Records shown:
□ □ □ □ □

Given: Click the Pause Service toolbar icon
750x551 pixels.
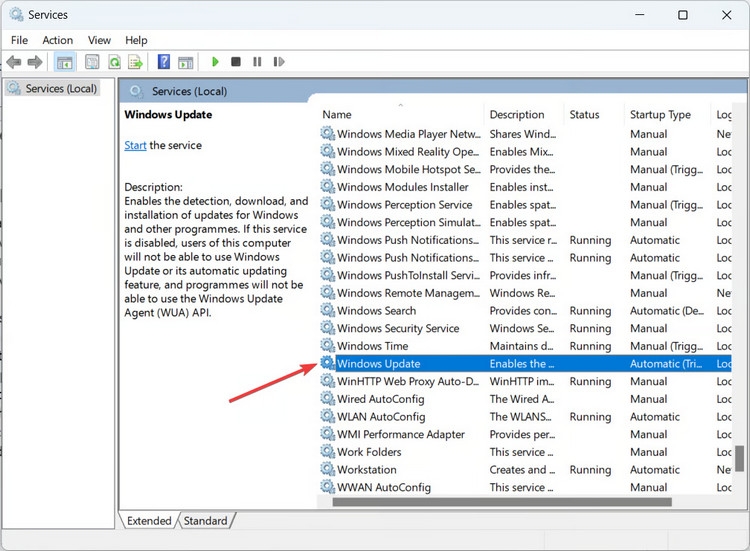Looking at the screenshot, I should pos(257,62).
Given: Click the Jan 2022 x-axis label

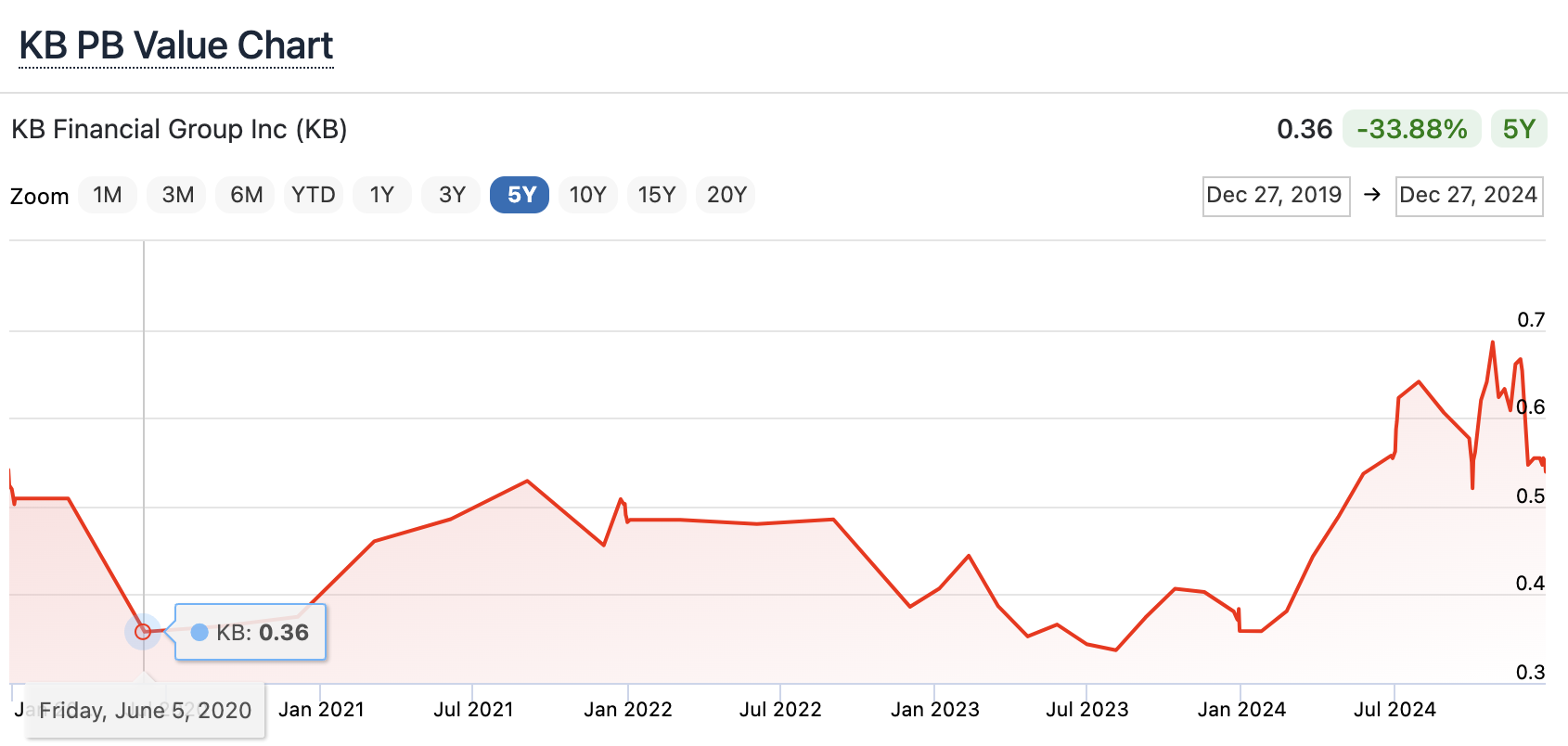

□ □ □ □ □

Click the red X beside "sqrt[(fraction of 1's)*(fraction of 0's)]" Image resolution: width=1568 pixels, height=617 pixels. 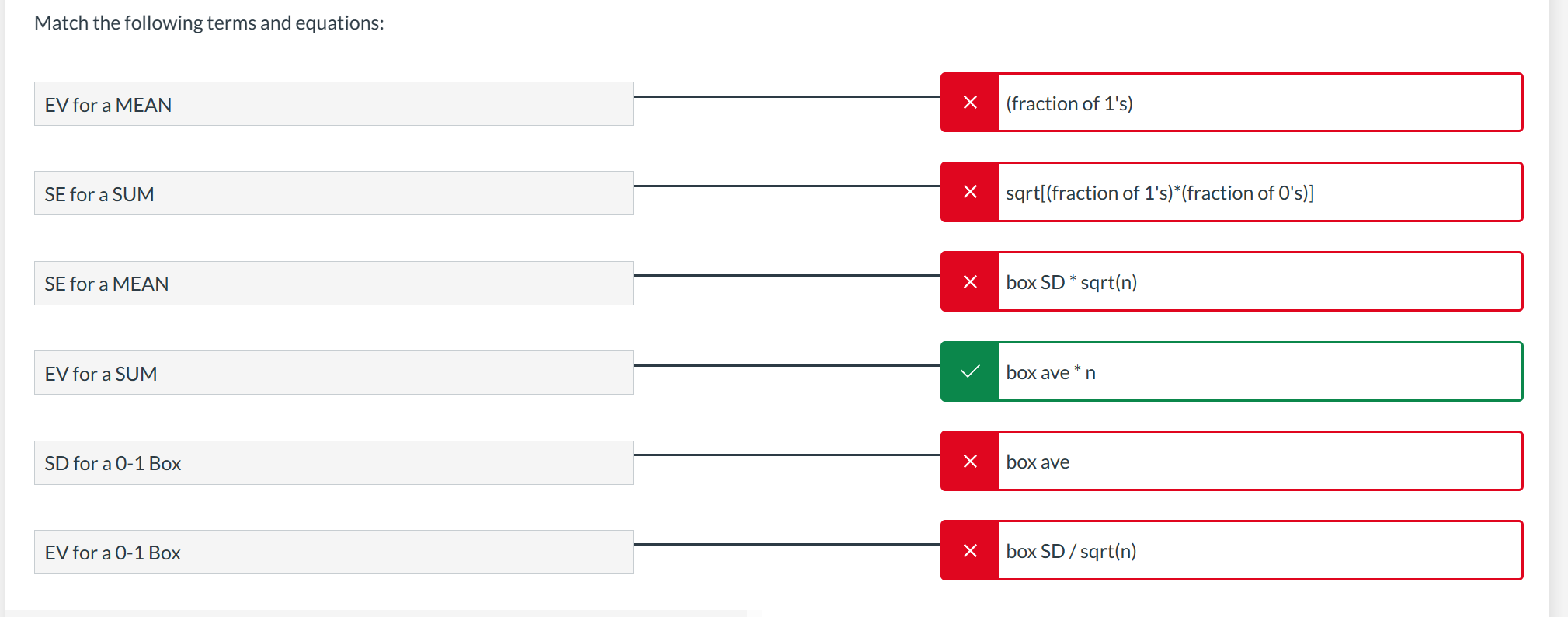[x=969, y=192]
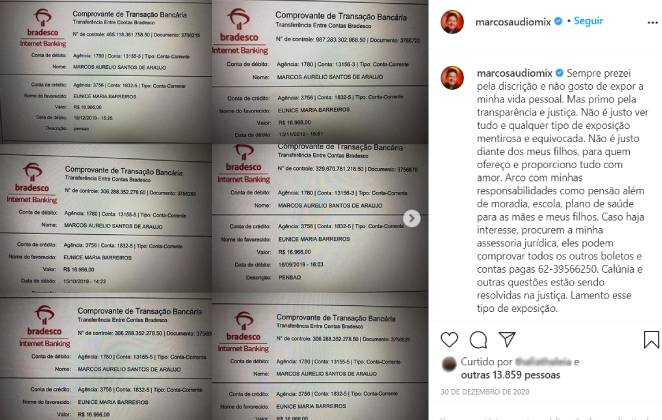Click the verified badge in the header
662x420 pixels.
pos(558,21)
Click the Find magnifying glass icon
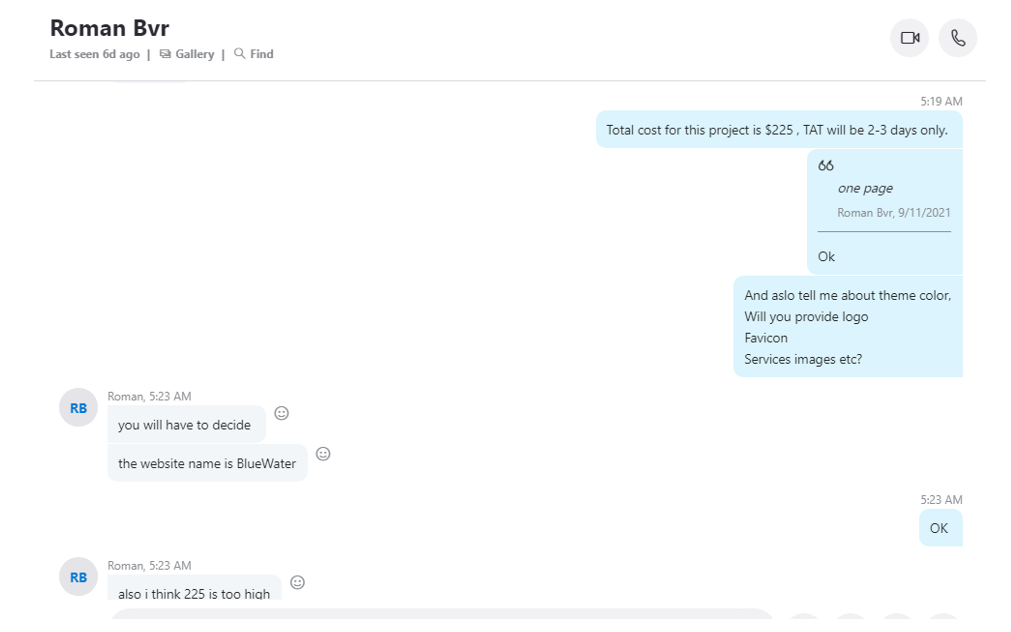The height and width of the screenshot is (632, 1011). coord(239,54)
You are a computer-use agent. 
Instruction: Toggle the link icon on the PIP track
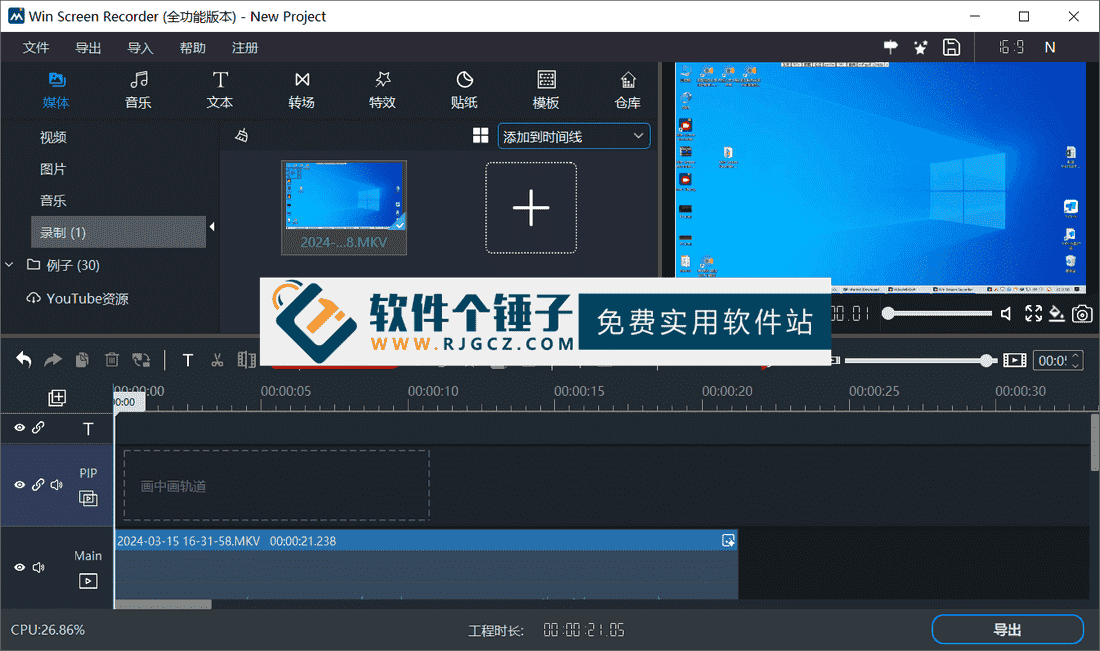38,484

□ □ □ □ □

Exercise requirements:
In the records above, find the lines containing "Given" and copy them.

Result of the task:
Given: Click the Pause Service toolbar icon
Given: Click the Jan 2022 x-axis label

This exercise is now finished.